Après ses années d'études, Patricia
Johnson revient chez sa grand-mère, qui l'a élevée et s'est sacrifiée
pour elle. Patricia est une jeune femme noire à la peau très claire, ce
qui lui permet de passer pour une blanche et lui vaut le surnom de
Pinky. Elle a du mal à assumer ses origines, mais confrontée au racisme
et à la ségrégation, elle finira par revendiquer haut et fort ce
qu'elle est.
Après le succès du Mur Invisible
(1947) qu'il a initié, Darryl Zanuck souhaite poursuivre le cycle de
sujet progressiste au sein de la Fox et après l'antisémitisme c'est
cette fois la ségrégation raciale qui sera évoquée dans L'Héritage de la chair.

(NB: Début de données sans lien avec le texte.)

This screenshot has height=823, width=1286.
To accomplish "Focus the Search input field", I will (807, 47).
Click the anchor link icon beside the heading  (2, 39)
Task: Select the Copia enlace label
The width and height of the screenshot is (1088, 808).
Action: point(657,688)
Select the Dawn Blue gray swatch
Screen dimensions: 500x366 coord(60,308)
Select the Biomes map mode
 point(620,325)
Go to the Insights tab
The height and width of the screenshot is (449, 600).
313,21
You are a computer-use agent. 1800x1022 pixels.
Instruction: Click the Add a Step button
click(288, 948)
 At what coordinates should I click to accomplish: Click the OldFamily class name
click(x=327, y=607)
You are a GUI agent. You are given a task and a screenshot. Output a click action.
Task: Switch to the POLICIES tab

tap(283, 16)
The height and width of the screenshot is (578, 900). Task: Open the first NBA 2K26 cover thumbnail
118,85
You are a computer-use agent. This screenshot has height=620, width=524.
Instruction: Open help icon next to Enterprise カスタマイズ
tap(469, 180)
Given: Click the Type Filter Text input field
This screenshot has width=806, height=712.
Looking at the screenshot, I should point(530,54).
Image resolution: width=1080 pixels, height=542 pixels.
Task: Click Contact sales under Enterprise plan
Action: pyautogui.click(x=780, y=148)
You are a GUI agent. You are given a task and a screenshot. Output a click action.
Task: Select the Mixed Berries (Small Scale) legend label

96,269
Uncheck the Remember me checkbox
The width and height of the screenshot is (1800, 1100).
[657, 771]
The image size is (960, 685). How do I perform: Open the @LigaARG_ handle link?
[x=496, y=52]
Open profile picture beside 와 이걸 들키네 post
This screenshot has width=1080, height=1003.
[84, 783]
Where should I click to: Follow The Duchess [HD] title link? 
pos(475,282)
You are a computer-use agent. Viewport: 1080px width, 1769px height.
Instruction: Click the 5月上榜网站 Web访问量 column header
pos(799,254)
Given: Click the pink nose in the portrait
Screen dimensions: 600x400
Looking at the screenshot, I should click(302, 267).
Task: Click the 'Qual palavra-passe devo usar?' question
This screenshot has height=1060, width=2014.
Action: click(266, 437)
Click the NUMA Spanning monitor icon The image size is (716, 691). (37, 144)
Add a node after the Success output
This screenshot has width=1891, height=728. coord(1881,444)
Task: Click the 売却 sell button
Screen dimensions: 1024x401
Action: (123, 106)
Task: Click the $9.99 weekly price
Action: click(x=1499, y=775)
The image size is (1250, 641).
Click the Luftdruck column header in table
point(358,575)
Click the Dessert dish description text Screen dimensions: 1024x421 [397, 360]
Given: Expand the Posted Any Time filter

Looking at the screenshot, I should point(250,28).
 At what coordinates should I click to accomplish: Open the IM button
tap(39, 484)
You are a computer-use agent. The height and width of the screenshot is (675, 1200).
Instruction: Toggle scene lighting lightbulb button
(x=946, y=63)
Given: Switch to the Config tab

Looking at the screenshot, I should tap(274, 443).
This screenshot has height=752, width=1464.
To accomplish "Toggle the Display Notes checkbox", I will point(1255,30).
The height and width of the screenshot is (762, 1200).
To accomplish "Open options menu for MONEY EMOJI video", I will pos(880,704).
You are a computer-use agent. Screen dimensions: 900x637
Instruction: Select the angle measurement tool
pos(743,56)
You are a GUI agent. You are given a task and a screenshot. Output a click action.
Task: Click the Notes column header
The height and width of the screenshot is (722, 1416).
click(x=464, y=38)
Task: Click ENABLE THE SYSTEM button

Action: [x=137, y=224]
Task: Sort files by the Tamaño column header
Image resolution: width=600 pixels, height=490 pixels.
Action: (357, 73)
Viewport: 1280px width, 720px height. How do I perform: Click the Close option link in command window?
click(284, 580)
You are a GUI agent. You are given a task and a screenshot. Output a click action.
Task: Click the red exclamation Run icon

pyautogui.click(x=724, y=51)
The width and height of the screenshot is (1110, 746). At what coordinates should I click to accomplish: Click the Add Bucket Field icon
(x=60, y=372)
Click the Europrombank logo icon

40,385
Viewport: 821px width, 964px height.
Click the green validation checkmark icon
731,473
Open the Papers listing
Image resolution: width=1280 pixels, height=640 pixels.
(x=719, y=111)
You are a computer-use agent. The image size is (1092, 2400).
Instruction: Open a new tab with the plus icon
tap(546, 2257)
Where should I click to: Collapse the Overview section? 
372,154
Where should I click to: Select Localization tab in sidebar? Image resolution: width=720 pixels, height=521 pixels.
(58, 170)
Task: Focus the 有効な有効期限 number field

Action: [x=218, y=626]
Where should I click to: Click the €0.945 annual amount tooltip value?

Le film est débuté par John Ford mais ce dernier est peu à l'aise avec
le sujet (les noirs de ses films étant jusque-là dans la caricature même
si il saura aborder avec talent le sujet plus tard avec Le Sergent Noir (1960)). Zanuck refait donc appel à Elia Kazan qui avait justement signé Le Mur Invisible même s'il ne s'en était guère montré satisfait. Kazan signe là sans doute le film le plus réussit sur le drame du passing.
Ce terme désigne ce phénomène qui voyait des noirs né avec une peau
très claire tenter de dépasser leur condition en se faisant passer pour
des blancs.
C'est un thème au cœur de la littérature américaine des
années 30 (mais aussi en Europe avec J'irai cracher sur vos tombes)
et qui se penche surtout du côté des personnages féminins baptisées
mulâtresses tragiques. Au cinéma lorsque la question est abordée et ce
malgré les bonnes intentions, il y a parfois une certaine ambiguïté. Que
ce soit dans la comédie musicale Show Boat (1951) ou le chef d'œuvre de Douglas Sirk Mirage de la vie (1959), les héroïnes finissent mal (Show Boat) où finissent par s'intégrer après la disparition du dernier personnage les reliant à leurs origines (Mirage de la vie). Pinky
(d'après un roman de Cid Ricketts Sumner) est bien plus subtil,
abordant tout à la fois le racisme ordinaire et la tentation
compréhensible de renier sa race pour une vie meilleure dans cette
époque agitée.
Après trois ans d'études au cours desquelles elle a
décroché son diplôme d'infirmière, Pinky (Jeanne Crain) est de retour
dans son sud natal. L'éducation qu'elle a acquise a encore plus marquée
sa différence avec son entourage en plus de sa peau claire, sa prestance
trompant même sa grand-mère (Ethel Waters) qui la prend pour une
blanche lors de leurs retrouvailles. Lors de sa vie loin de ce milieu,
Pinky s'est fait passer pour blanche et est tombée amoureuse d'un
médecin. Le fossé est donc immense d'abord avec sa grand-mère qui lui
reproche ce reniement, mais aussi avec son environnements où tous les
désagréments ordinaires reprennent leur droit une fois sa vraie nature
révélée. Kazan exprime cela d'abord par nombres de situations
révoltantes (des policiers passant de la politesse avenante à la plus
désagréable familiarité en un instant, des hommes blanc libidineux) mais
aussi visuellement avec ce bayou sudiste de studio très stylisé et
oppressant, où la densité de la forêt semble prête à se refermer sur
Pinky comme un piège infernal.
Vivre parmi les blancs mais avec la
culpabilité de se mentir ou rester parmi les noirs en subissant la
méfiance de ceux-ci et le racisme ordinaire, Pinky ne sait que choisir,
cette hésitation en faisant une femme chargée de rancœur et de rage.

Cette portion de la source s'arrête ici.